Tank size:128 L X 58 W X 67 H in Centimeter..
375 Liter of H2O net 100 Gallons approx.


----------



## tiffc (Jan 8, 2010)

Looks fantastic Zappa! Great shot of your Corydoras. They are such fun fish.

I have another question  what's your lighting parameters and do you run CO2? It looks like you just have gravel in there but do you have soil underneath?

Great tank!


----------



## zappa (Nov 15, 2008)

tiffc said:


> Looks fantastic Zappa! Great shot of your Corydoras. They are such fun fish.
> 
> I have another question  what's your lighting parameters and do you run CO2? It looks like you just have gravel in there but do you have soil underneath?
> 
> Great tank!


This setup is new, after many years of High Tech with heavy planted stuff...









So this aquarium is heavily equipped with 8 T54 Watt lamps...
This days the methodology of lighting is:
4 lamps works for 7 hours, while one pair works constantly for the 7 hours and 2 other pairs works 3.5 hours each.
100% RO water and connected to a PH controller+CO2 and electric valve.
Currently my KH is 1.5 and the PH of the controller is set to 6.15.
Using the 24 hours co2 test, it seems that the co2 level is around the 30ppm.

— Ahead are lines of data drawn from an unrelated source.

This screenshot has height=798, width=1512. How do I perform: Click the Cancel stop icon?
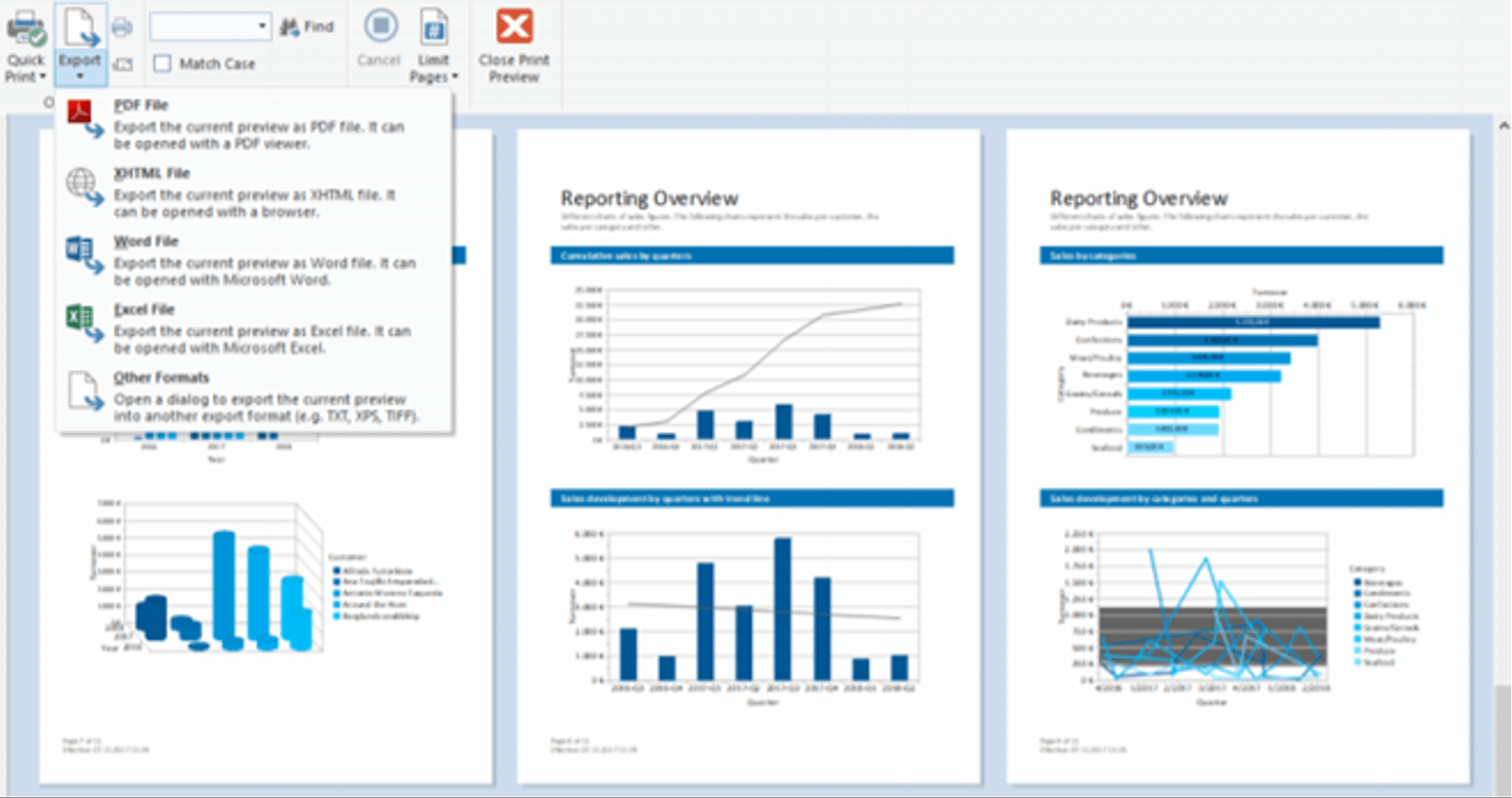point(380,26)
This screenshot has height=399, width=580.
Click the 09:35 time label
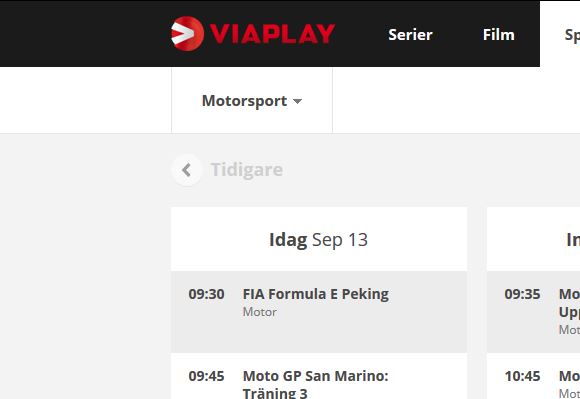[522, 294]
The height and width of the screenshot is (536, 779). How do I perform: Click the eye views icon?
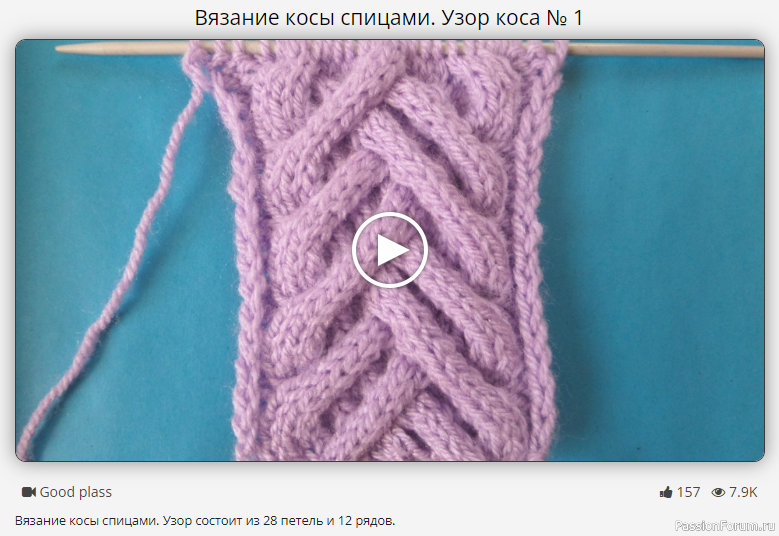pos(717,492)
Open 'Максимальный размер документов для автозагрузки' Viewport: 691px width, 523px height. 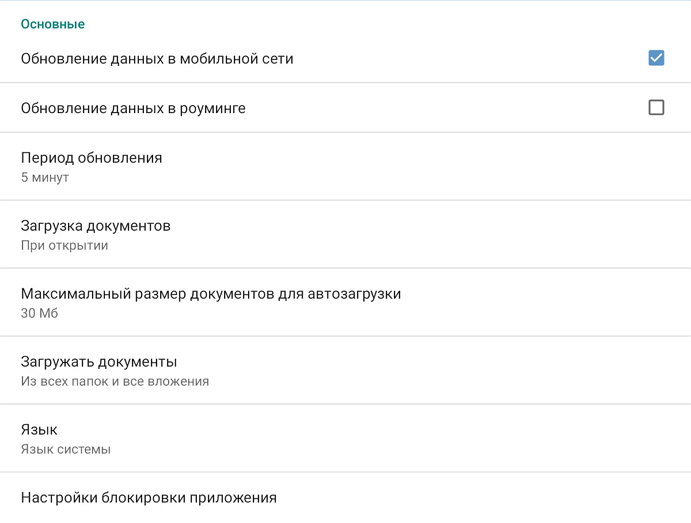pyautogui.click(x=210, y=294)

Regarding the undergravel: after working with JBL,ADA (power sand) and the good old DIY, i decided to try the *no undergravel at all* 
So far so good  but still I'm not challenging difficult plants...

Great tank![/QUOTE]

Thank you for the compliments!


----------



## zappa (Nov 15, 2008)

*Re: a few pictures from far away UPDATE pics 2 April*

I hope you enjoy it:


----------



## zappa (Nov 15, 2008)

Crazyness Hi, Probably my bad English but I don't understand your question
Anyway all pic are form the same aquarium.


----------



## shark1505 (Jan 24, 2010)

What diffuser do you use?


----------



## Tex Gal (Nov 1, 2007)

Your tank is beautiful. Quite a change from before. Nice chocolate gouramis!


----------



## zappa (Nov 15, 2008)

shark1505 said:


> What diffuser do you use?


I'm using a DIY external reactor.
The mixer is placed behind an external EHEIM compact+ 2000 l/h (connected to a pre-filter), so water is coming trough the pump than water seize the CO2 bubbles during the flow trough Tee connector on mixer inlet.
The mixer is made from in-line water filter housing. inside is handful of bioballs to make CO2 diffusion more effective.The CO2 valve is connected to an electric valve connected to a PH controller .


----------



## zappa (Nov 15, 2008)

Tex Gal said:


> Your tank is beautiful. Quite a change from before. Nice chocolate gouramis!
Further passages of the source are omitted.